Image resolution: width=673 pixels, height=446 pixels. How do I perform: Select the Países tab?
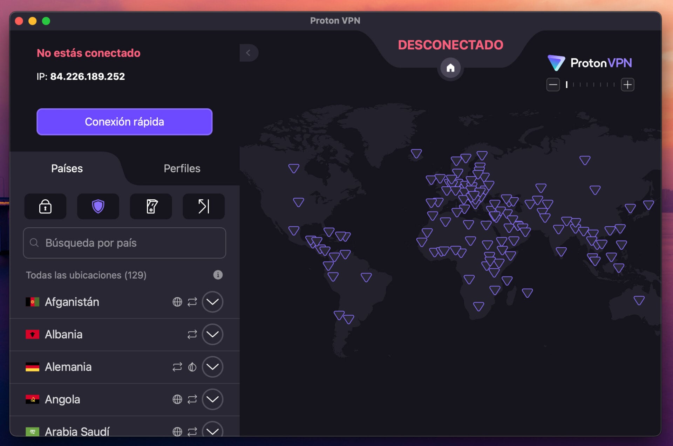[x=67, y=169]
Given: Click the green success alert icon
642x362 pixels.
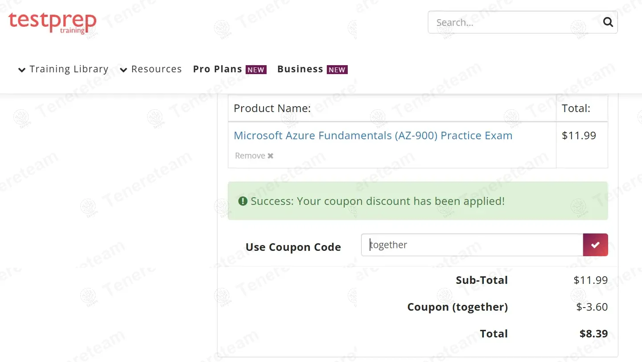Looking at the screenshot, I should tap(243, 201).
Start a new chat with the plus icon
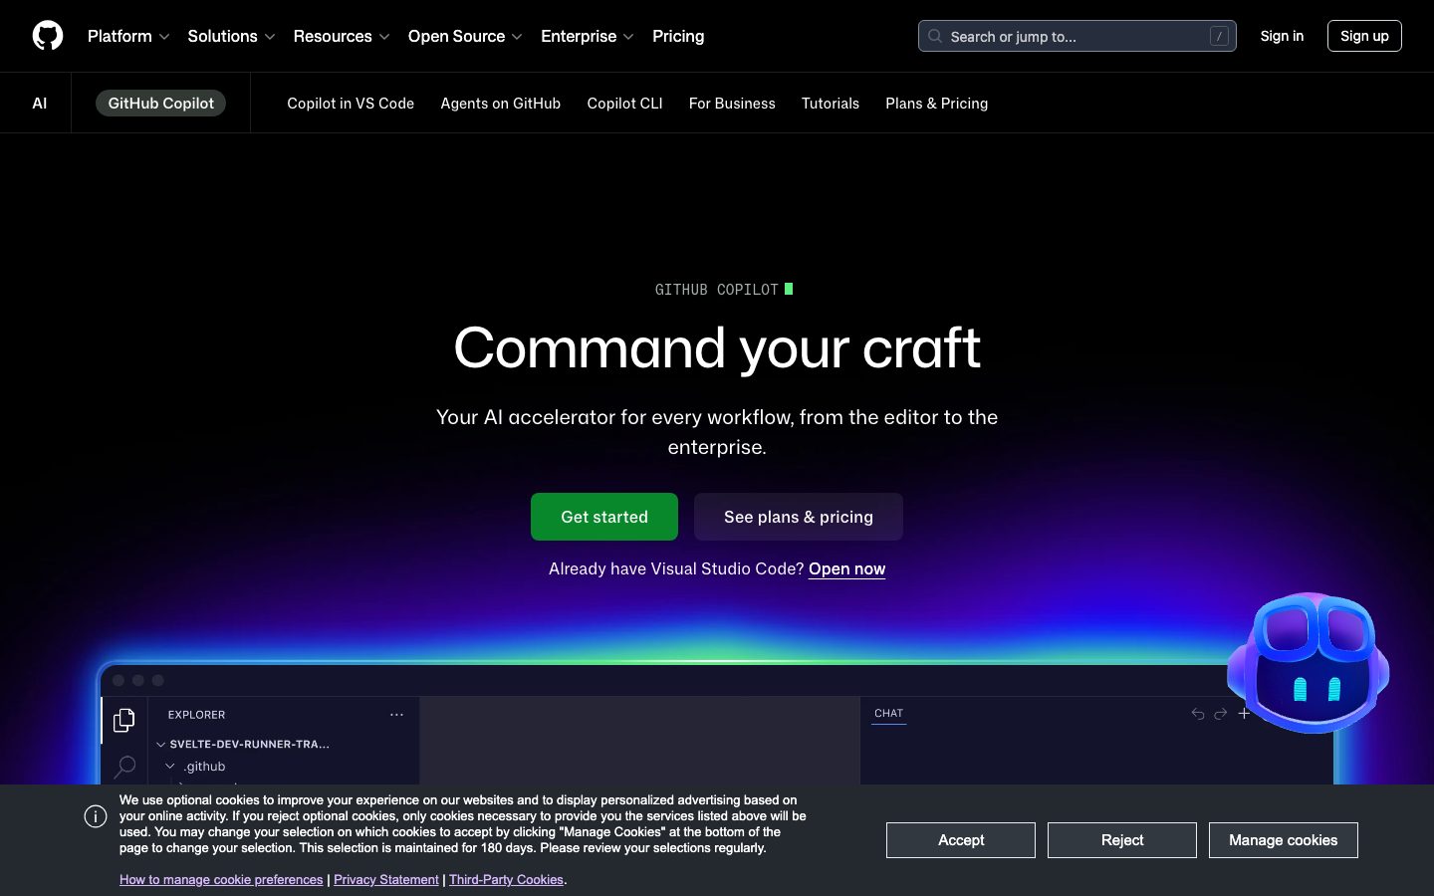The width and height of the screenshot is (1434, 896). point(1245,713)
+---+
EXERCISE INSTRUCTIONS:
Repeat the material above verbatim, starting at its first line and ending after the line that contains "Looking at the". Leave the pictures out.

THE OUTPUT:
Image resolution: width=673 pixels, height=446 pixels. How do I perform: Select the Países tab?
[x=67, y=169]
Given: Click the green success alert icon
642x362 pixels.
Looking at the screenshot, I should tap(243, 201).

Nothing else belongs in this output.